We’re going to look at some of Spain’s standout organic producers from Spain who are eager to share their views on exports, sustainability, innovation, and the future of the industry.
Organic food is nutritious, it’s safe, tasty, plus it’s better for the environment and for animals. So is it any surprise that this industry is booming, across the world and especially in Spain? Within the European Union, Spain ranks first in the amount of land dedicated to organic agriculture, ahead of France, Germany and Italy; in fact, it’s among the top five producing countries in all the world.
In this new series, we’re going to look at some of Spain’s standout organic producers from different parts of the country who are eager to share their views on exports, sustainability, innovation, and the future of the industry.
A unique, award-winning organic extra virgin olive oil from La Rioja
Our adventure begins in northern Spain, in La Rioja, with a small, family-run extra virgin olive oil producer. Isul only produces one product: an extra virgin organic oil. Their olives are grown without the use of herbicides, insecticides, or chemical fertilizers, and no extreme heat or chemicals are used during the extraction process.
A testament to their oil’s quality is the long list of accolades they’re received, including a gold medal from the PDO Oil from La Rioja Regulatory Council, a gold medal at Bio Oil in Italy, a silver medal at Biocórdoba, and inclusion in the prestigious Flos Olei olive oil guide.
This company, which exports around 30% of production to countries like Denmark, Belgium, France, Switzerland, and Germany, has a very specific view of organic production.
According to Vicente Catalán, one of the founders, “Our main objective is to seek a natural balance between the land and the olive grove. It’s not really a question of treating infestations and disease with conventional products; the real goal is to reduce ‘defensive applications’ as much as possible.”
Unsurprisingly, Isul is committed to sustainability in additional ways. The team of siblings only offers their oils in cans and glass packaging and actively looks for ways to reduce its energy consumption. Its vision for the future of the industry? Says Vicente, “We believe that the next step will be requiring that producers are 100% organic. It’s a mistake to allow companies to offer organic products as well as conventionally-produced products.”
Organic blueberries from Cantabria ripe for export
Our next stop is Cantabria, home to Campoberry, one of the member companies in the exclusive export consortium Santander Fine Food. The consortium comprises companies that produce gourmet food products and it was founded in 2015 with the goal of helping its members gain a solid foothold in markets outside Spain.
Like Isul, Campoberry really channels all of its energy into one outstanding product: organic blueberries. The company, which has multiple organic certifications, produces early-, mid- and late-season bearing varieties on its 11 hectares of land.
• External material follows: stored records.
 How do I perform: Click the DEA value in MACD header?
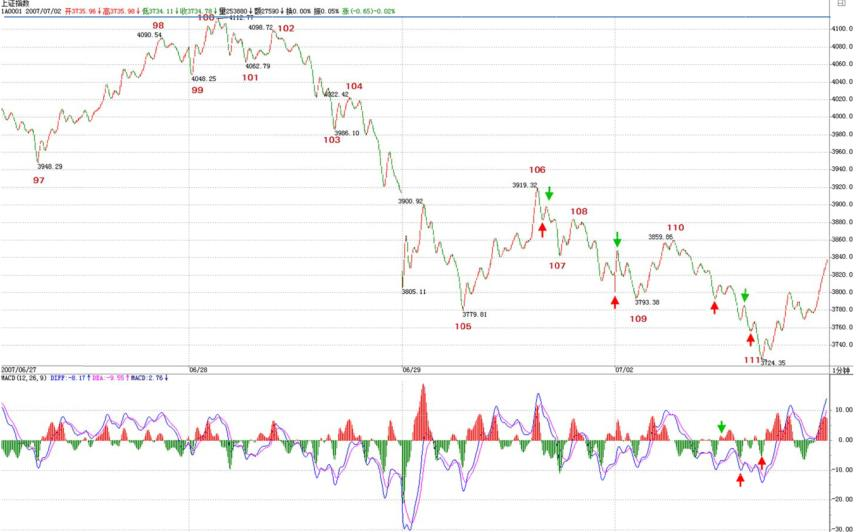pos(109,378)
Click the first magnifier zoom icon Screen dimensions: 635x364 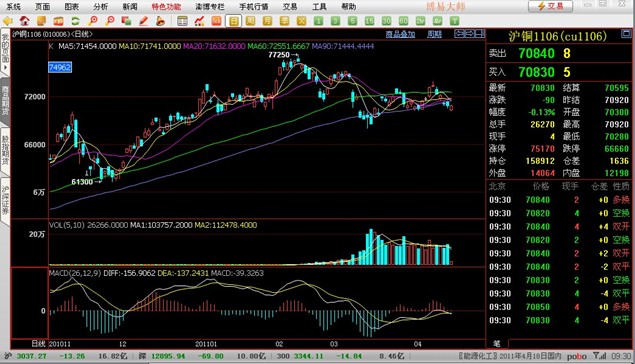point(93,21)
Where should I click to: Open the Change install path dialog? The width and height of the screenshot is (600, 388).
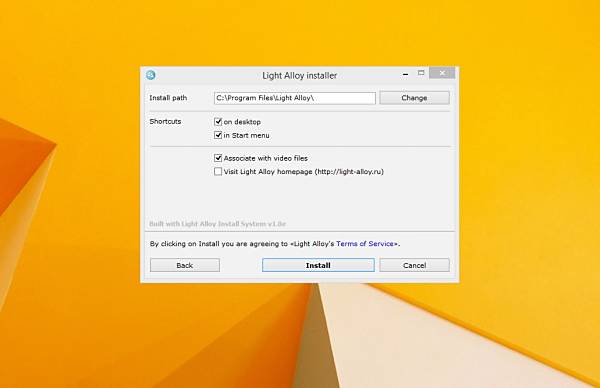pyautogui.click(x=414, y=98)
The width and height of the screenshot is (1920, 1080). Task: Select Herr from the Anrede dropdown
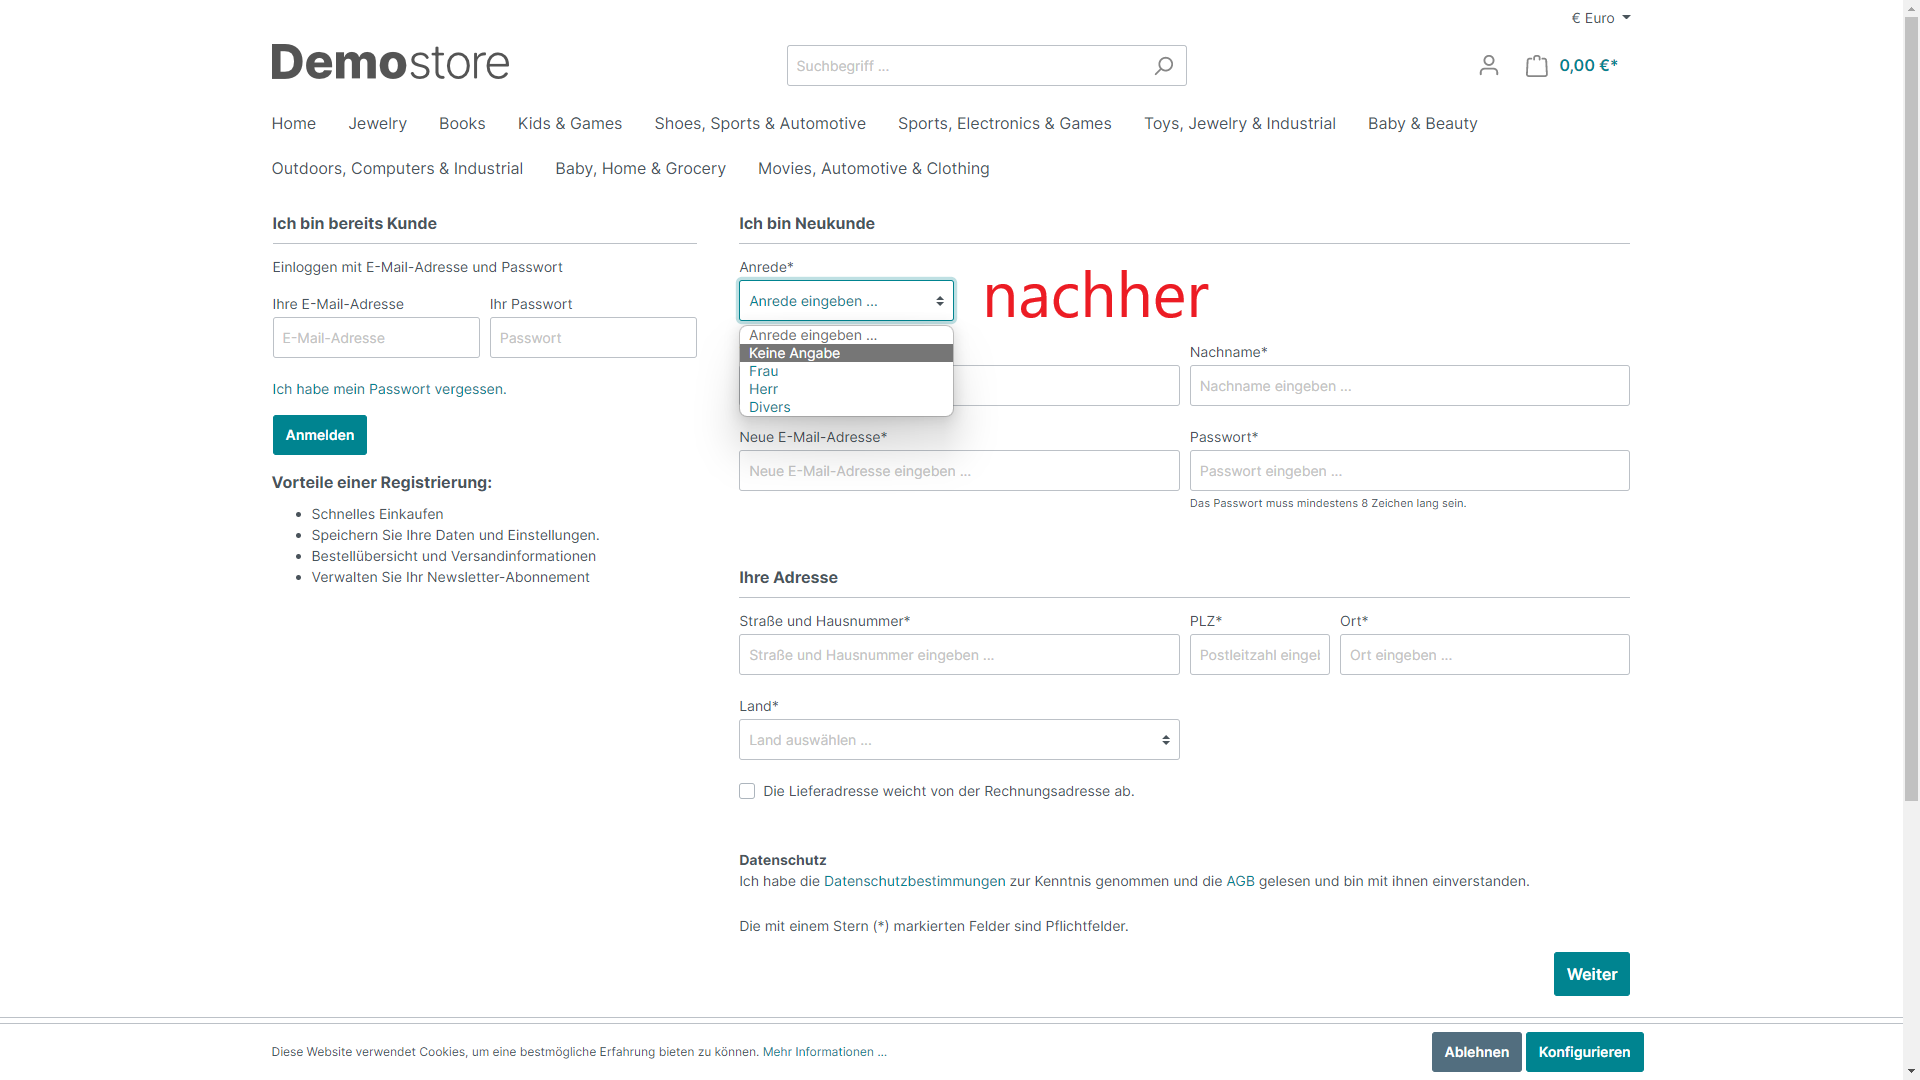844,388
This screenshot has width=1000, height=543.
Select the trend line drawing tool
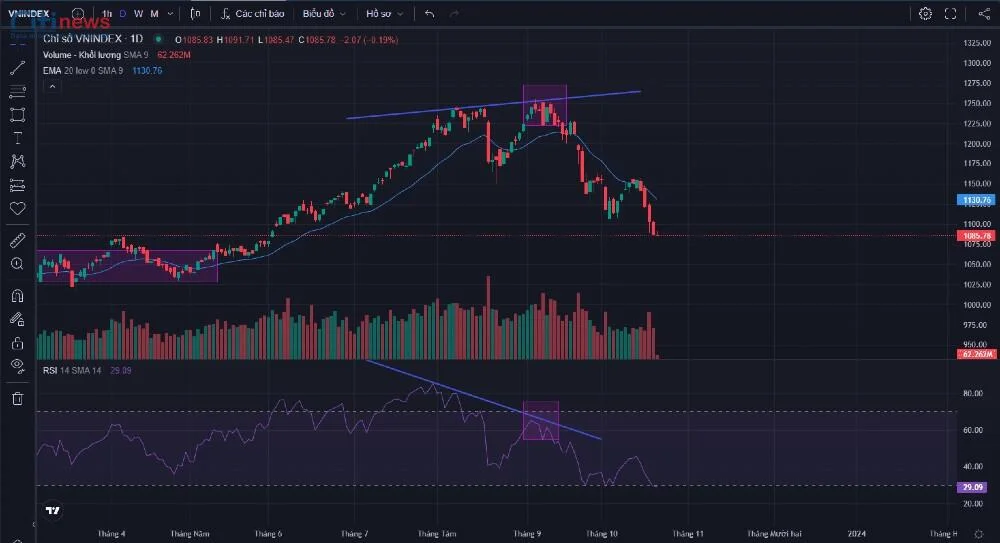click(x=17, y=68)
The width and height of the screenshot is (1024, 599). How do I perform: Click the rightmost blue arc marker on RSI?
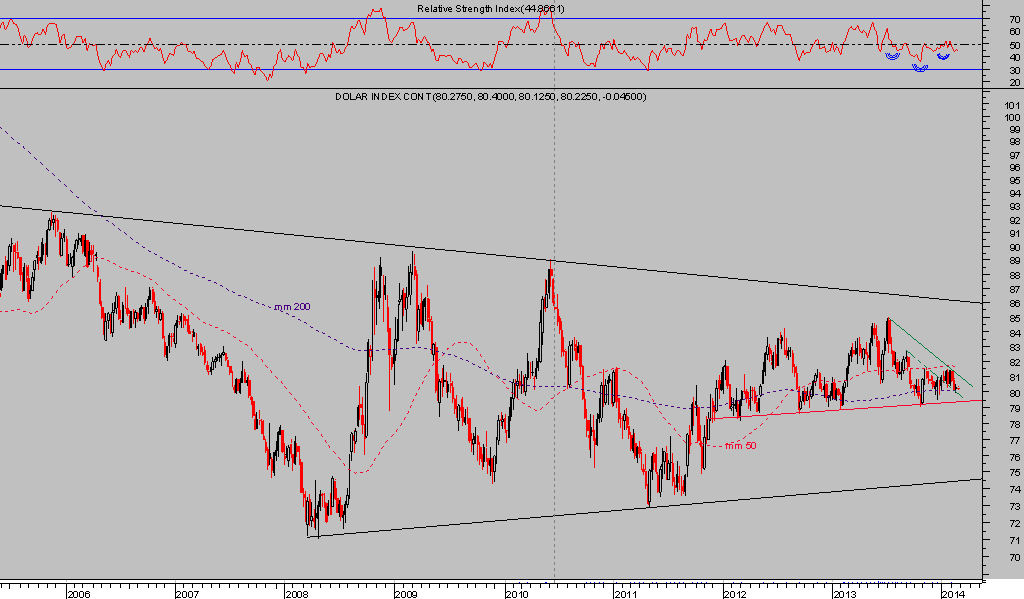pos(943,56)
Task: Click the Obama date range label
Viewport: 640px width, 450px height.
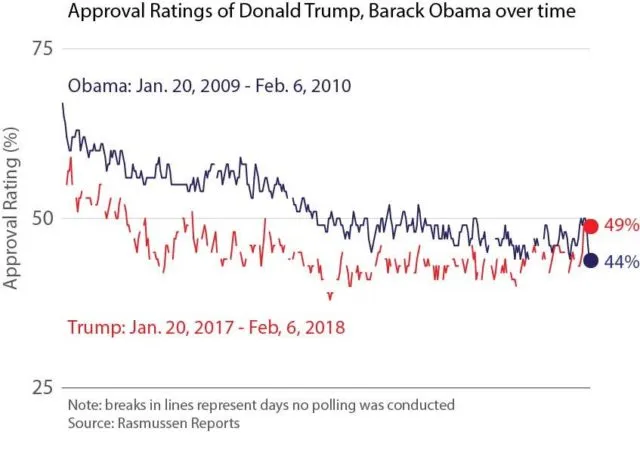Action: pos(209,86)
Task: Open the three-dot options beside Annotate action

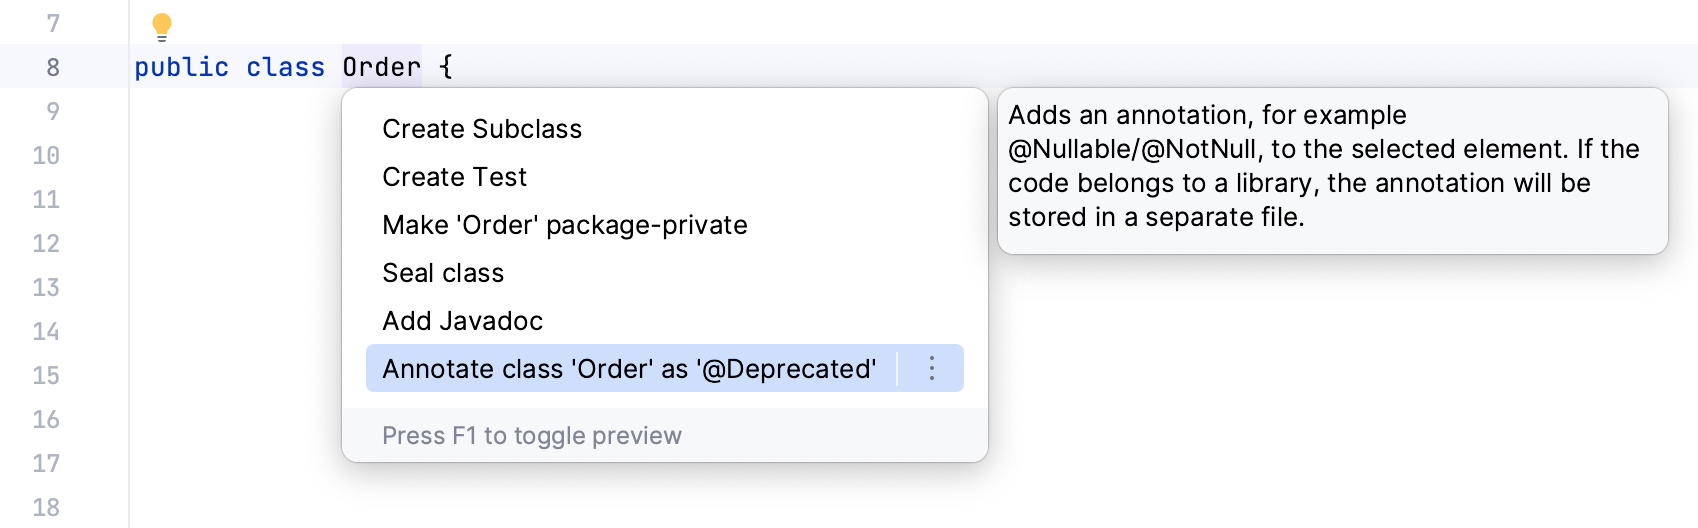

As blueberries haven’t really been an integral part of the Mediterrean Diet and Spaniards’ diets in general until relatively recently, exports are an essential part of Campoberry’s business, and the bulk goes to countries like the UK, France and Germany.
As for where the industry is headed, Santander Fine Food manager Concha Blanca opines that “organic products will become an increasingly important part of people’s diets around the world as consumers become more responsible about what they eat.
Currently, people are aware of the importance of eating right to stay healthy, preserving raw materials, and protecting the environment. This represents major progress for health and sustainability, but we still have a lot of work to do in terms of raising awareness. We are what we eat.”
Innovative, organic honeys from Galicia
Our final stop has us heading to the west, to Galicia, to a company called Mieles Anta. This company, which specializes in honey, pollen, jelly, propolis, and wax, has been operating since 1991 in A Coruña. It officially started offering organic products back in 2005 and currently sells both to consumers across the world.
Around 40% of production is allocated for exports, the main markets being Germany, Portugal, Belgium, France, Ireland, and The Netherlands. Outside Europe, consumers in the UK, Japan, China and the US also appreciate their stellar products. It’s worth noting also that their most exported products are their organic ones, sold under the Pazo de Lusío brand.
With an impressive 14,000 hives for conventional and organic beekeeping, more than 90% of which are certified organic, it comes as no surprise that the company has been very busy of late: launching new products, like their honey with propolis; innovating new items, including one related to pollen that’s still under wraps; and supporting their bees’ wellbeing, with a new beeswax laminator.
But when all is said and done, Paula Bernárdez, who is part of the financial department, breaks down the honey producer’s big plans. “What’s most important for us,” she says, “is to expand more into organic production. That is always our main objective.”
Small producers, noteworthy products
One of the the most wonderful aspects of Spain’s food and drink scene is the plethora of producers, like Isul, Campoberry and Mieles Anta, which are committed to the organic market and to creating healthier, sustainable products with little impact on the environment. They use innovation to address challenges in their niches and thinking outside the box is company policy. And there’s plenty of scope for growth.